[Python-ideas] Optimizing global names via dict references
Franklin? Lee
leewangzhong+python at gmail.com
Sat Dec 19 09:11:31 EST 2015
Dictionary References: An Idea in Three Emails
Act 3: Sample pseudocode
Table of Contents:
Act 1: Stuff
https://mail.python.org/pipermail/python-ideas/2015-December/037511.html
- Definitions
- Problem statement
- The idea
- The benefits
- The costs
- What will hold a RefCell?
- Add `getref` to `dict`
- Implementation issues
- Interpreters other than CPython
Act 2: More stuff
https://mail.python.org/pipermail/python-ideas/2015-December/037512.html
- Extension: Scope ancestry
- Aside: Classes and scopes do not have the same rules
- Extension: Read/write refs
- Extension: Read-only refs
- Option: Alternative RefCell structure
- Option: Replace the methods when detaching a RefCell
- Extension: Dynamic scoping
- Extension: Thread safety
Act 3: Sample pseudocode
https://mail.python.org/pipermail/python-ideas/2015-December/037513.html
- ScopeDict
- Scope ancestry
- Alternative RefCell structure
- Thread safety
== Pseudocode: ScopeDict ==
The CPython dict implementation looks like this (simplified):
class KVPair:
__slots__ = {
'key': object | DUMMY | NULL,
'value': object | NULL,
}
class dict:
__slots__ = {
'table': List[KVPair],
'size': int,
}
def lookup(self, key): # returns the entry, or an empty entry
...
def __getitem__(self, key):
entry = self.lookup(key)
if entry.key in [NULL, DUMMY]:
raise KeyError
return entry.value
def __setitem__(self, key, value):
entry = self.lookup(key)
if entry.key in [NULL, DUMMY]:
entry.key = key
entry.value = value
self.maybe_resize()
def __delitem__(self, key):
entry = self.lookup(key)
if entry.key in [NULL, DUMMY]:
raise KeyError
entry.key = DUMMY
entry.value = NULL
self.maybe_resize()
def resize(self):
old_table = self.table
self.table = [KVPair() for i in range(self.predict_size())]
for k, v in old_table:
self[k] = v
I want to add a `refs` member to hold the RefCells, and a `getref`
function to acquire RefCells.
(I make redundant lookups for demonstration. They are unnecessary in C.)
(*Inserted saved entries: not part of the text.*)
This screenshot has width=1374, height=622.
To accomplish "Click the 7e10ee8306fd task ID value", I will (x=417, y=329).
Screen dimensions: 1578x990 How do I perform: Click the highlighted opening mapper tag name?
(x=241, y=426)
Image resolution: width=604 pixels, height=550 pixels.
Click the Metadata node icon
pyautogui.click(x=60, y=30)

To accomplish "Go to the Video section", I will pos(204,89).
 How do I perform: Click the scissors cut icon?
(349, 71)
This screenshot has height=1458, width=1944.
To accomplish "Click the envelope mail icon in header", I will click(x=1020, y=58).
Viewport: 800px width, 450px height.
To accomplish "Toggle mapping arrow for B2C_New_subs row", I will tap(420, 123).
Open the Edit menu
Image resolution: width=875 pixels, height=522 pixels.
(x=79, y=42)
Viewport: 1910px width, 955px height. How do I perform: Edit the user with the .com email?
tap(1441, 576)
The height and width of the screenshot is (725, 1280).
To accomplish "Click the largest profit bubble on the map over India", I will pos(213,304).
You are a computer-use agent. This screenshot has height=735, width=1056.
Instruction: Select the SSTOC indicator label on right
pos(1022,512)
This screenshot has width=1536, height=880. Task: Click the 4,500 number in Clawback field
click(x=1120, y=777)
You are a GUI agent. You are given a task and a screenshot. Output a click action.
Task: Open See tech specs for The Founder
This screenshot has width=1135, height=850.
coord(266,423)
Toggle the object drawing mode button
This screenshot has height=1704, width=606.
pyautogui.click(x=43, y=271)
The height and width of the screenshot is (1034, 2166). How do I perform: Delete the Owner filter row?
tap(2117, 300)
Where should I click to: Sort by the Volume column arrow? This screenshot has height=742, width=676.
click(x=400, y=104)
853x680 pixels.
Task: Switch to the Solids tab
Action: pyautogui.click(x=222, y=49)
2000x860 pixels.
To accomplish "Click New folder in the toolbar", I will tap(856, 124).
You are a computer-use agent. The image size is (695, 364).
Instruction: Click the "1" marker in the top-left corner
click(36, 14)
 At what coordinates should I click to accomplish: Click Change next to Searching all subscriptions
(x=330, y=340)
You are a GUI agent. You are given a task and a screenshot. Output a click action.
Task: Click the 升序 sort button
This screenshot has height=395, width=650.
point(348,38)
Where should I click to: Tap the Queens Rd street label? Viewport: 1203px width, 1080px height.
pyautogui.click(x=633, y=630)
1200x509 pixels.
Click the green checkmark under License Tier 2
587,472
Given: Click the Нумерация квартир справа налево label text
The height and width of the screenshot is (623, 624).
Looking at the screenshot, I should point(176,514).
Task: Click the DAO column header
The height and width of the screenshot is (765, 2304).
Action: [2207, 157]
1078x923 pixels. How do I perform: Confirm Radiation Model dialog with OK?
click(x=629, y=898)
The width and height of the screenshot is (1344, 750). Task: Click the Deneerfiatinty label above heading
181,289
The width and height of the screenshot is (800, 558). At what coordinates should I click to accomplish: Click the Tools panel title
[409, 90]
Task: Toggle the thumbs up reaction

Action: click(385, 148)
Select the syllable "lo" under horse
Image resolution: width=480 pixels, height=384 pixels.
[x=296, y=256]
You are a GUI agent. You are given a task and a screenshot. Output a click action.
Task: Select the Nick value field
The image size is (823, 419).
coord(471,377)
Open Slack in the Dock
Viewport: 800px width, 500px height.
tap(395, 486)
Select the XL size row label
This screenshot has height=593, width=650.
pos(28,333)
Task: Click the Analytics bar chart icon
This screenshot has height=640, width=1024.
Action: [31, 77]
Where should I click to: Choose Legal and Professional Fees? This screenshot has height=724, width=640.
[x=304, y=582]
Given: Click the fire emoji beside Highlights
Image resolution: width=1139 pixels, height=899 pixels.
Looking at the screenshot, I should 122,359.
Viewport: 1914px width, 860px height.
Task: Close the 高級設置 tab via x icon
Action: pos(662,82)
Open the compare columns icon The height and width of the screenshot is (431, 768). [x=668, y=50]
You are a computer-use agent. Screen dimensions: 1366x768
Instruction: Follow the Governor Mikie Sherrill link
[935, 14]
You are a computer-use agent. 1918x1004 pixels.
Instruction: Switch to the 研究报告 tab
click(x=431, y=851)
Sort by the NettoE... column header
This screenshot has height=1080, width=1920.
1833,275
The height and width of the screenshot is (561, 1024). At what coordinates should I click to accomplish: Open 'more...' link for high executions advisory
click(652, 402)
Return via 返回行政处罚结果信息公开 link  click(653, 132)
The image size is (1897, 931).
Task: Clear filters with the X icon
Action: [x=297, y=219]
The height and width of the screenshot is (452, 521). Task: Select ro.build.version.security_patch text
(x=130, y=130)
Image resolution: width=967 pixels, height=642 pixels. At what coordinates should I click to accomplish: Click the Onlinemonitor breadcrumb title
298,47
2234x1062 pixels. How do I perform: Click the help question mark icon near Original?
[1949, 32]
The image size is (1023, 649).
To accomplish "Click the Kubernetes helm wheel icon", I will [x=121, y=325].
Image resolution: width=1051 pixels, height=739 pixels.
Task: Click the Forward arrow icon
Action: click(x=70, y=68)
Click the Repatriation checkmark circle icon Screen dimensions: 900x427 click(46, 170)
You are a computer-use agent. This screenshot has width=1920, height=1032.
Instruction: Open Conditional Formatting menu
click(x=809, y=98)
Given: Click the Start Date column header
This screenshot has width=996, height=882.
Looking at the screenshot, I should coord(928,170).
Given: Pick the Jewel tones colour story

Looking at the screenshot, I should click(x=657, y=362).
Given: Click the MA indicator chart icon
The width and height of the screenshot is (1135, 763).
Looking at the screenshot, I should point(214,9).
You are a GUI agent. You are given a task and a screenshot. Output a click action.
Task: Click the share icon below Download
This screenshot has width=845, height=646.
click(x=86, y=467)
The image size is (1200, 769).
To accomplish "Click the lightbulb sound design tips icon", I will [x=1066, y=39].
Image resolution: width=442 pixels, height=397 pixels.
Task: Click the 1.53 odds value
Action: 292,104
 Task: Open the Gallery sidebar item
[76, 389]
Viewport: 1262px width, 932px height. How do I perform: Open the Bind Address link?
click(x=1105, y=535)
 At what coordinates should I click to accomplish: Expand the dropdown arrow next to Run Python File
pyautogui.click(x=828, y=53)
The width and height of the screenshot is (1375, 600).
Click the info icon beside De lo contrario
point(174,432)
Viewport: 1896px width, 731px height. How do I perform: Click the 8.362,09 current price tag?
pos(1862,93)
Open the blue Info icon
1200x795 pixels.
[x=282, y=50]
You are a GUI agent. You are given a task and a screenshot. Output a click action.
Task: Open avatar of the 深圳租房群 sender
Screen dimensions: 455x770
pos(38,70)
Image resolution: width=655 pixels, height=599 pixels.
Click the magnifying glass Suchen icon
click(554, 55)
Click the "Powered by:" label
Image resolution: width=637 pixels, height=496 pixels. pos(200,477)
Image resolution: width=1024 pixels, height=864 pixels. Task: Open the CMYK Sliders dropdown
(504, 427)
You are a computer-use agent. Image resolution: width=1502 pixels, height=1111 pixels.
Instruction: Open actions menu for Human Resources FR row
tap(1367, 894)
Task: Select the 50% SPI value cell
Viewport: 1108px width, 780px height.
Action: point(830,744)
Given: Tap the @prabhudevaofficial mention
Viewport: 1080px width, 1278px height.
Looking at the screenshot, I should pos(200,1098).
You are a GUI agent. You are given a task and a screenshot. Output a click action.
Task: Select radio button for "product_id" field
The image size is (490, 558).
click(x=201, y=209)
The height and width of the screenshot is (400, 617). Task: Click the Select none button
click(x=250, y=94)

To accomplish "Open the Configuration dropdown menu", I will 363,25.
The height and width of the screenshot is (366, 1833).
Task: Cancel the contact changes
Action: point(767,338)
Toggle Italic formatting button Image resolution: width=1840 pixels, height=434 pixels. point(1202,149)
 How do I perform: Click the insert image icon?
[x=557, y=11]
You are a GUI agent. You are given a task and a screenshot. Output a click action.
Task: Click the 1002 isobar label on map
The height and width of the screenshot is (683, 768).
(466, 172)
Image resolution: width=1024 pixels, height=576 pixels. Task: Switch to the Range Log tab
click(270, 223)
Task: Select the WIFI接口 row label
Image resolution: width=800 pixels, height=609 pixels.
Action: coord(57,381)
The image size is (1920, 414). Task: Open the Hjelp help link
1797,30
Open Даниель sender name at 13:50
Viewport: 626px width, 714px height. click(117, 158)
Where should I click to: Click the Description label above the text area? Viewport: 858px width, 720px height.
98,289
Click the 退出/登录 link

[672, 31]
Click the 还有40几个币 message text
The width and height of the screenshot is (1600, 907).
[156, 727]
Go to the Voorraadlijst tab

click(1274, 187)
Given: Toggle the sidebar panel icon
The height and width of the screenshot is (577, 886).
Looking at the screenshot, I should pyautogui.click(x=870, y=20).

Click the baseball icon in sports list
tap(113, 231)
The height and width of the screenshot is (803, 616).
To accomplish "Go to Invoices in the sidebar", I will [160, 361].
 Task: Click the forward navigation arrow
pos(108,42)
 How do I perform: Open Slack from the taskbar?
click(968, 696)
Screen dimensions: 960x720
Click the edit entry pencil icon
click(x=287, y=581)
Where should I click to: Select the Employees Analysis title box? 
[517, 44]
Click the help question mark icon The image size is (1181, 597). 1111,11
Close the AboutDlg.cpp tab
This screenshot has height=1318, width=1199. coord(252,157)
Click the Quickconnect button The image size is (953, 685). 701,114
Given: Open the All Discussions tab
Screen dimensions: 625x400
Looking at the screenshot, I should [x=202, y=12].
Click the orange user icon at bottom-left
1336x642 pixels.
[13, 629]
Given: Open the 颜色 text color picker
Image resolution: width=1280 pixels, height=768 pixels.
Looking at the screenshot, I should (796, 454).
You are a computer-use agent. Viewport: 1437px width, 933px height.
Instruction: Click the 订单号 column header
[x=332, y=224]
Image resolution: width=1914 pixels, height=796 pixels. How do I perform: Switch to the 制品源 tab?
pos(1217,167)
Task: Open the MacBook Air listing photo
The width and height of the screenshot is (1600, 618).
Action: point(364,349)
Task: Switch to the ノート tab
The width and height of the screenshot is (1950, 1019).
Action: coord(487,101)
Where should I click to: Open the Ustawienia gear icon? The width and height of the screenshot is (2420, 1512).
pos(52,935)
(In C, self.table.index(entry) is a simple pointer subtraction.)
(In the actual implementation, we could save a direct pointer to the
KVPair's value pointer.)
class ScopeDict(dict):
__slots__ = {
'refs': List[RefCell | NULL],
}
def getref(self, key, force_create: bool):
entry = self.lookup(key)
if entry.key in [NULL, DUMMY]:
if force_create:
entry.key = key
entry.value = NULL
else:
raise KeyError
# Get the index.
i = self.table.index(entry)
cell = self.refs[i] = RefCell()
cell.indirect = True
cell.pointer = entry
def __getitem__(self, key):
entry = self.lookup(key)
if entry.key in [NULL, DUMMY] or entry.value is NULL:
raise KeyError
return entry.value
def __delitem__(self, key):
entry = self.lookup(key)
if entry.key in [NULL, DUMMY] or entry.value is NULL:
raise KeyError
entry.value = NULL
def resize(self):
old_table = self.table
self.table = [KVPair() for i in range(self.predict_size())]
old_refs = self.refs
self.refs = [NULL] * len(self.table)
for ref, (key, value) in zip(old_refs, old_table):
self[key] = value
if ref is NULL:
continue
# Update the ref
entry = self.lookup(key)
index = self.table.index(entry)
self.refs[index] = ref
ref.pointer = entry
def __del__(self): # with illustrative deletes
for ref, entry in zip(self.refs, self.table):
delete entry.key
if ref is not NULL:
ref.pointer = entry.value
ref.indirect = False
delete ref
else:
delete entry.value
class RefCell:
__slots__ = {
'indirect': bool,
'pointer': (KVPair | object),
}
def get(self):
if self.indirect:
value = self.pointer.value
else:
value = self.pointer
if value is NULL:
raise KeyError
return value
def __del__(self):
if not self.indirect:
delete self.pointer
== Pseudocode: Scope ancestry ==
Algorithm for ref creation:
(This is complex, because of the decision-making process of whether to
create a RefCell.)
def ChainScopeDict.getref(self, key,
force_create: bool, recursive: bool = True):
# Try the normal getref.
try:
ref = super().getref(key, force_create=force_create)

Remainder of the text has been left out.